## TESTO DELLA PAGINA

--------------------------------------------------

#Antichi ricordi | 10/08/2018

Quando a Cadro ci si salutava con un ciao

di Giorgio Pedrazzi

Negli anni cinquanta Cadro era un centro di piccole dimensioni, tutti si conoscevano e si salutavano semplicemente con un ciao. Gli abitanti erano operai e contadini, pochi gli studenti e i professionisti. Ogni famiglia allevava il maiale, conigli e galline, accuditi dalle donne e dai pensionati poiché gli uomini, in maggioranza muratori, lavoravano nel Luganese, nella Svizzera interna e qualche volta all'estero. Dominava in quel tempo il partito socialista, seguito dai conservatori e dai liberali. Cadro era un villaggio agreste, la rigogliosa campagna iniziava ai margini del cimitero, a pochi passi dalla casa patriziale. I campi erano coltivati a patate e a granturco, intercalati dai filari di vigna. Più in basso ondeggiavano le bionde spighe di frumento. A dominare la campagna, l'obelisco sormontato dalla croce, posto tra le due strade vicino alla casa Borelli. Nei pressi della masseria Reali, gestita dai Ballerini, i prati erano destinati alla fienagione, con i grilli che strillavano e di notte le lucciole brillavano. Le persone di riguardo erano il curato don Fedele Canonica, nato a Corticiasca il 21 maggio 1864. Con amore e saggezza, resse la Parrocchia per oltre mezzo secolo. Poi c'erano il dottor Franco Ghiggia, medico condotto; l'ingegnere Secondo Reali con l'amico dottor Pelli, soggiornanti nel cosiddetto castello e il sindaco Battista Pedrazzi. Durante la bella stagione, giungevano a Cadro gli artigiani. Il mugnaio («ul magnan») si installava a est della chiesa con tutto l'occorrente del mestiere: il fuoco, il soffietto e lo stagno per riparare le pentole. Di fronte all'entrata della chiesa l'aggiustatore di gerli, cesti e cestini, sotto il portico l'ombrellaio. A San Rocco, vicino alla fontanella di casa Petralli, si appostava l'arrotino. Transitavano con i loro carri il raccoglitore di cenci al grido «isctrascee», e l'Alberio con il carico di frutta e verdura. I ritrovi pubblici erano il Lengina, il Ristorante Sport, il Canvetto Federale, il Bar Roberto, artigiano falegname e oste, l'osteria Rota e il grotto Alpe Valà, apprezzato per i gustosi formaggini, l'affettato e i gelati casalinghi.

--------------------------------------------------

## BLOCCO DATI
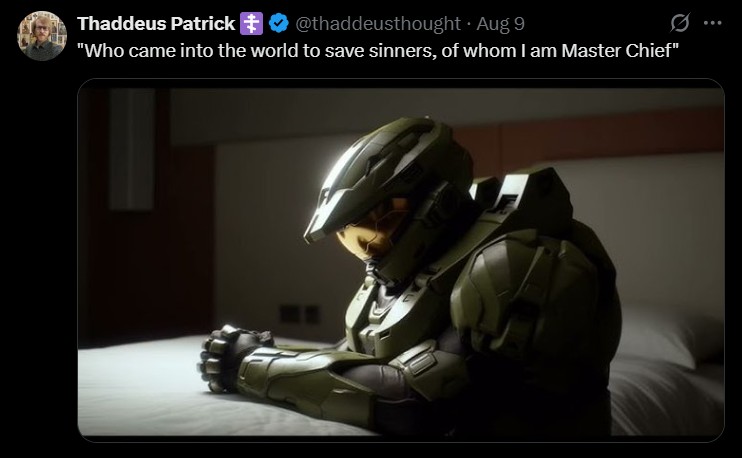Expand the Master Chief praying image
Screen dimensions: 742x458
pyautogui.click(x=401, y=260)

--------------------------------------------------

## CONSEGNA
Quali sono i ritrovi pubblici di Cadro elencati nel testo sui ricordi degli anni cinquanta?

## SOLUZIONE
- il Lengina
- il Ristorante Sport
- il Canvetto Federale
- il Bar Roberto
- l'osteria Rota
- il grotto Alpe Valà